There were 36 worst forms of child labour and the government had been unable to eradicate them, said Jehanzeb Khan, regional manager of the Society for the Protection of the Rights of the Child (Sparc). He said the government had signed the Convention on the Rights of the Child, but according to the United Nations Children’s Fund’s data, millions of children were still involved in child labour.

The worst forms of child labour include work in mechanical workshops, construction, waste disposal and chemical sector.

The menace was on the rise because of poverty and parents often used their children as a source of earning, he said.

A labour department official said a survey conducted in 1996 by the International Labour Organization (ILO) and the Bureau of Statistics revealed that there were 1.06 million child labourers in the country and the number must be much higher now. No such survey had been conducted in the recent years, the official said.

The number of such children was much higher as, usually, surveys didn’t include all areas, a participant said.

In the face of growing population, government and non-governmental organisations should work in collaboration to eradicate at least the worst form of child labour, the participants said.

The government should make arrangements for informal education and vocational training of such children, as simply stopping them from working by a law would not solve the problem, they said.

The labour department alone could not eradicate the problem, as a staff of 34 people, including four labour inspectors, could not take action against those who employed children below 14 years of age in the hazardous forms of labour, an official said.

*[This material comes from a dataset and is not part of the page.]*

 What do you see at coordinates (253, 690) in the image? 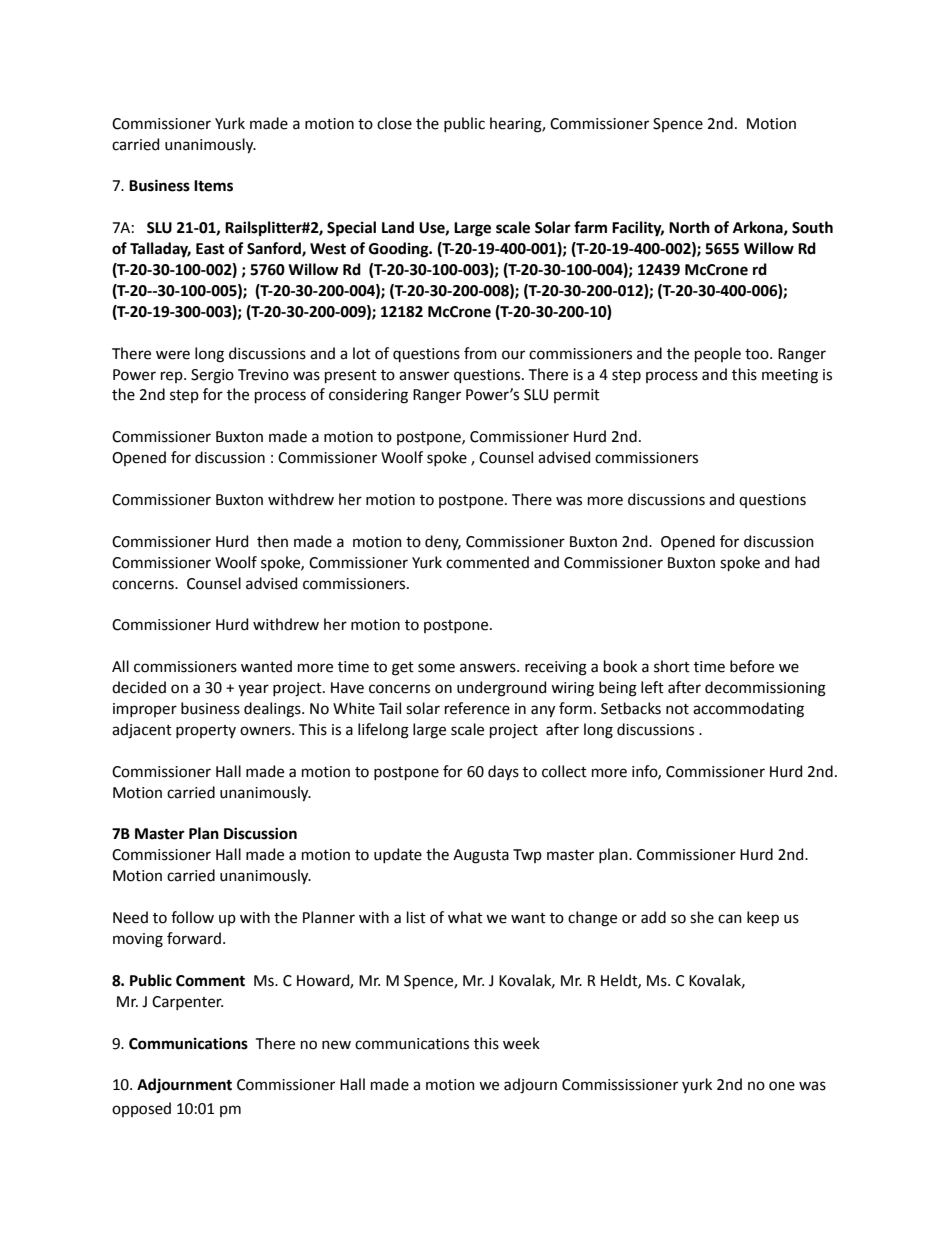
I see `year` at bounding box center [253, 690].
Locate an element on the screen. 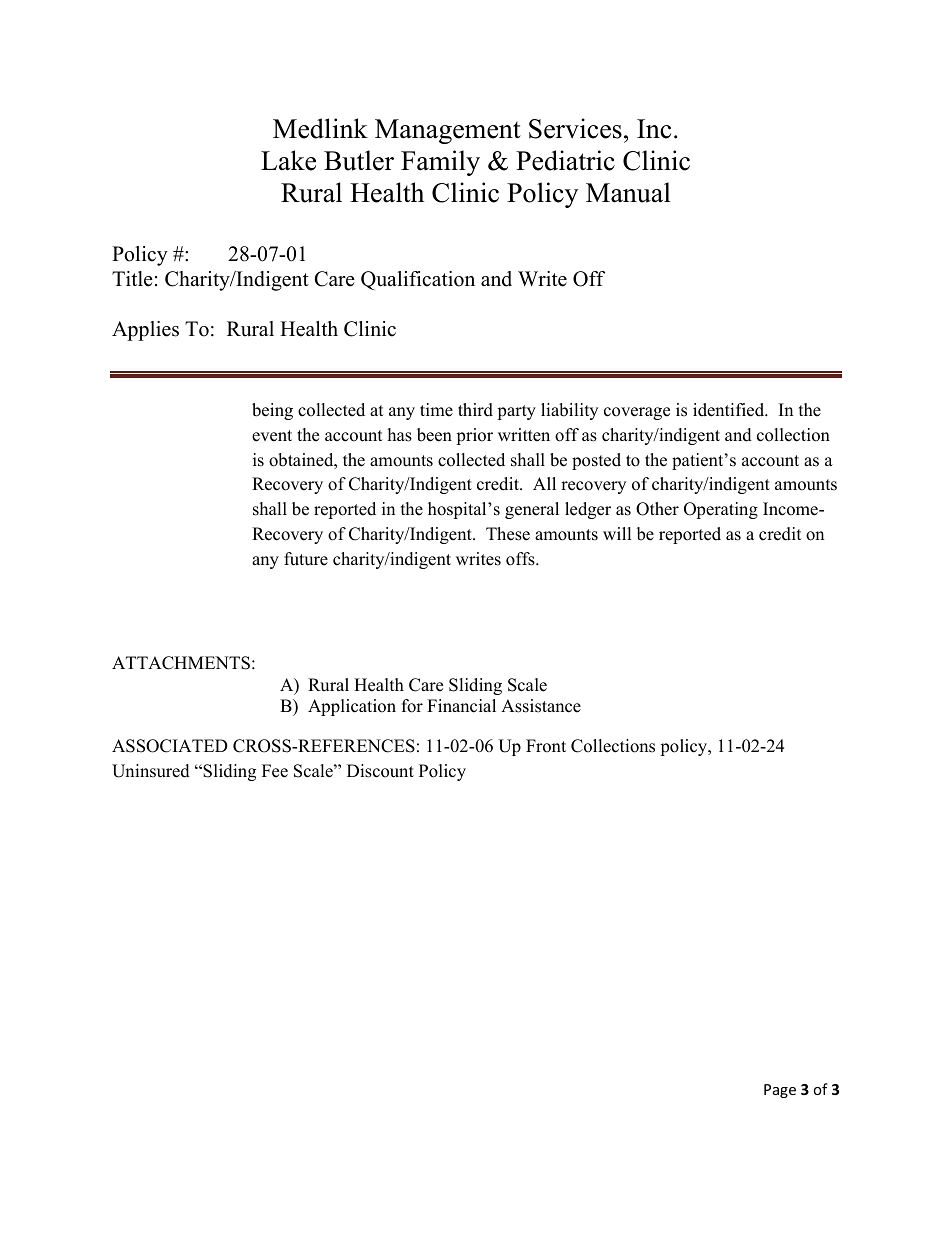  Family is located at coordinates (440, 163).
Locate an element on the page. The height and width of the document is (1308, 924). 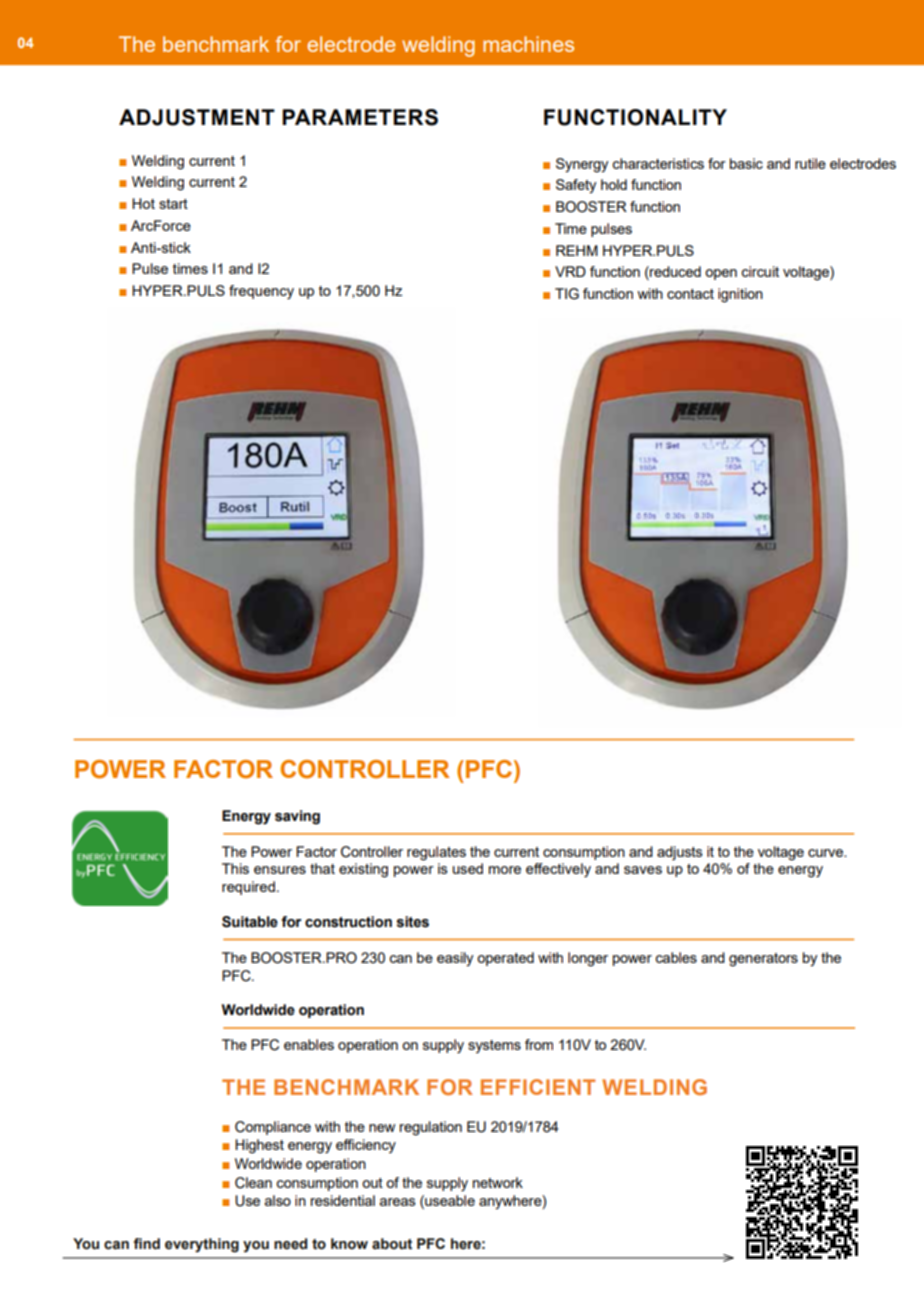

The lack of interest of the government was evident for that fact that the National Steering Committee formed last year under the labour ministry had not conducted a national survey so far, a participant said.

Despite rampant child labour in the NWFP, the legal service unit of the provincial labour department had taken up only eight cases of bonded labour, a participant said.

Only one district vigilance committee had been formed in Mardan under the Abolition of Bonded Labour Act, 1992, and no such body existed in the 23 other districts of the province, said a participant.

The participants said priorities should be set to concentrate on abolishing worst forms of child labour first. Education should be the cornerstone of any preventive strategy, they said.